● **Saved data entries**
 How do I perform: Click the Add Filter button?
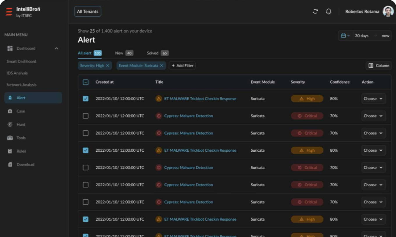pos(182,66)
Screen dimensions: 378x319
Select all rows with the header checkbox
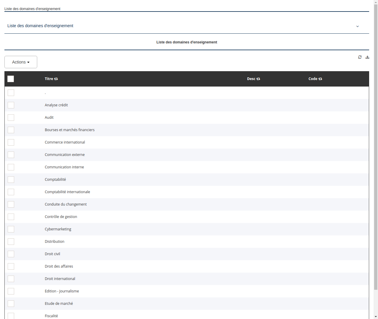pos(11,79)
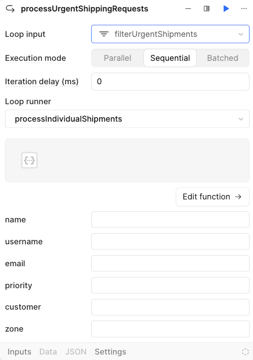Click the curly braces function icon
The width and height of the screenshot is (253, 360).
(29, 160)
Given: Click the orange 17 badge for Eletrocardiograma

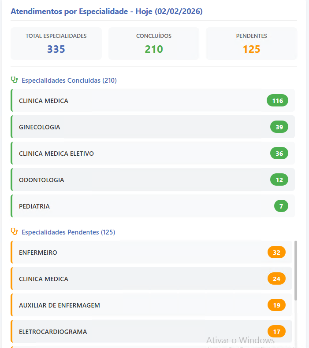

● **TASK TO COMPLETE**
Reproduce each entry exactly as given; no pictures, please.

● **FINISHED EXERCISE**
 How do I perform: Click the Add Filter button?
pos(182,66)
Screen dimensions: 378x319
Select all rows with the header checkbox
pos(11,79)
Click the curly braces function icon
The width and height of the screenshot is (253, 360).
(29, 160)
Given: Click the orange 17 badge for Eletrocardiograma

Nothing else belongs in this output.